Integration

OB will mehr Migranten für die Stadtverwaltung gewinnen

Essens Oberbürgermeister Thomas Kufenist in Sorge über mangelnde Integration.

Foto: STEFAN AREND

Essens Oberbürgermeister Thomas Kufenist in Sorge über mangelnde Integration. Foto: STEFAN AREND

Essen.  Entscheidend für Neueinstellungen bei der Stadt ist für Thomas Kufen aber ausschließlich das Leistungsprofil des Bewerbers, nicht die Herkunft.

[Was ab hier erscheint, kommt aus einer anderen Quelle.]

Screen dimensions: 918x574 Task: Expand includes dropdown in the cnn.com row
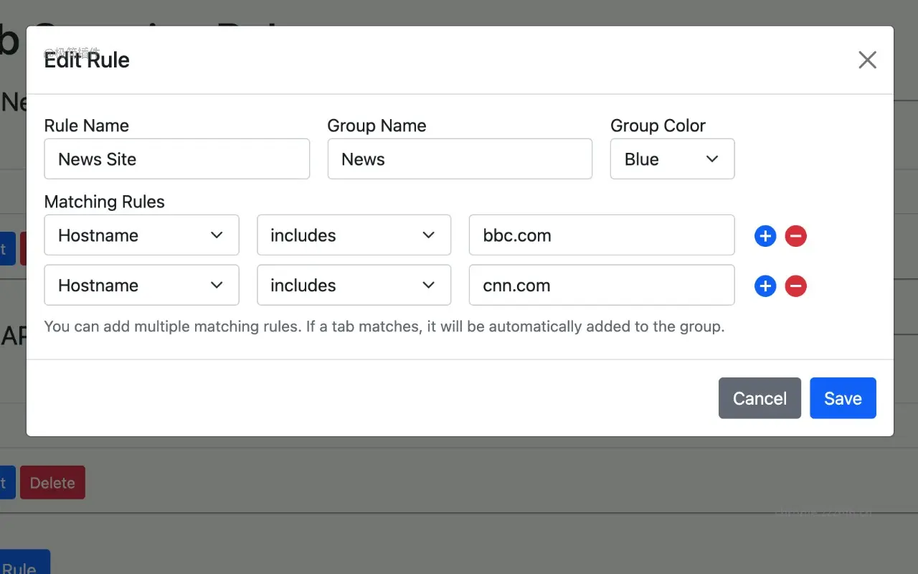coord(354,286)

Bei einem Treffen mit Migrantenvereinen im Nachgang des Türkei-Referendums hat Oberbürgermeister Thomas Kufen angeregt, dass gerade junge Migranten sich stärker für die Arbeit in der Stadtverwaltung interessieren und sich bewerben sollten. „Die wachsende Buntheit der Stadt Essen sollte sich auch beim Personal im Rathaus widerspiegeln.“, sagte der CDU-Politiker auf Anfrage dieser Zeitung. Das sei auch deshalb vorteilhaft, da die Stadtverwaltung vor einer großen Pensionswelle stehe und verstärkte Bemühungen um geeignetes Personal ohnehin auf der Agenda stünden.

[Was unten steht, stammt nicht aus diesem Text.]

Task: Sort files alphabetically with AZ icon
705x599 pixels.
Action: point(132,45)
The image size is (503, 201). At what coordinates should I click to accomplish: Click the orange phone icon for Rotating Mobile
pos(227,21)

Der OB erklärte allerdings ebenso klar, dass es keinen wie auch immer gearteten „ethnischen Bonus“ geben werde. Es zähle allein die Leistung des Bewerbers, egal woher seine Familie ursprünglich stammt. Auch bei den Deutschkenntnissen seien Abstriche bei der Stadtverwaltung nicht möglich, da die Arbeit für den Bürger ansonsten nicht sinnvoll erledigt werden könne.

In Broschüren der Stadt nicht nur Bilder von „Bio-Deutschen“

Eine „positive Diskriminierung“ für ethnische Minderheiten, wie sie zum Beispiel in den USA praktiziert wird, sei generell aus vielen Gründen ausgeschlossen, darunter auch solche rechtlicher Art. Kufen schloss aber auch aus, dass ein Bewerber mit ausländischem Namen von vorne herein schlechtere Chancen habe, wenn er sich im Rathaus bewerbe.

Für Kufen ist es daher auch keine Lösung, Werbetexte der Stadtverwaltung beispielsweise in türkischer Sprache in Umlauf zu bringen. „Das wäre nicht sinnvoll, denn Deutsch zu verstehen ist ja gerade unerlässlich für eine Arbeit bei der Stadtverwaltung.“ Allerdings wäre es sinnvoll, in solchen Broschüren mit optischen Signalen die gewünschte Botschaft zu unterstreichen. Beispielsweise sollten auf Werbebildern nicht nur so genannte Bio-Deutsche abgebildet werden.

Die Berücksichtigung von Menschen mit Migrationshintergrund in Verwaltungsberufen oder bei der Polizei gilt manchen Experten seit längerem als ein Schlüssel für eine bessere Integration. Einstellungen scheitern aber häufig an zu schlechten Sprachkenntnissen.